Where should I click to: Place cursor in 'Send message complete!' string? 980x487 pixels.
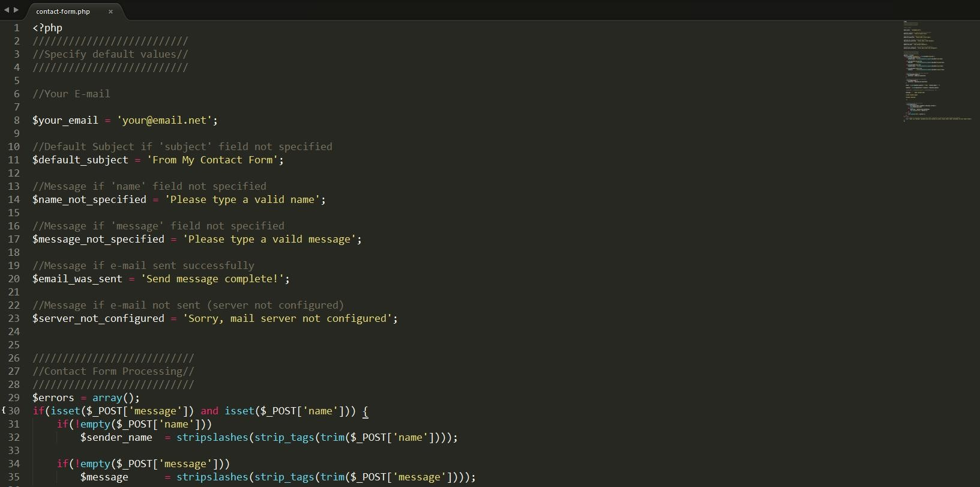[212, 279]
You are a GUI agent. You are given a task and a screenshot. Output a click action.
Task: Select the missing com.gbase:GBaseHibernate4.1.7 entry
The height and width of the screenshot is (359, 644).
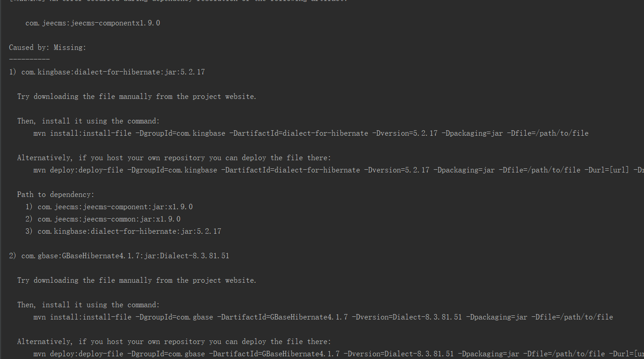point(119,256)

◆ ◆ ◆ ◆ ◆

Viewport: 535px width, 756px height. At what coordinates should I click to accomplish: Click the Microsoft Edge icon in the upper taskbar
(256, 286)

◆ ◆ ◆ ◆ ◆

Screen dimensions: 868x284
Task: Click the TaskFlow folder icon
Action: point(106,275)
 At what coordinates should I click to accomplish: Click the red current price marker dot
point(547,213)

◆ ◆ ◆ ◆ ◆

— Required action —
Exact repeat of the material above: every line from the one with "Where should I" through the one with "Task: Select the", endpoints included, and nothing more. No pictures.

— Your response —
Where should I click to: Place cursor in 'Send message complete!' string? 980x487 pixels.
[212, 279]
You are a GUI agent. You are given a task and a screenshot. Output a click action.
Task: Select the missing com.gbase:GBaseHibernate4.1.7 entry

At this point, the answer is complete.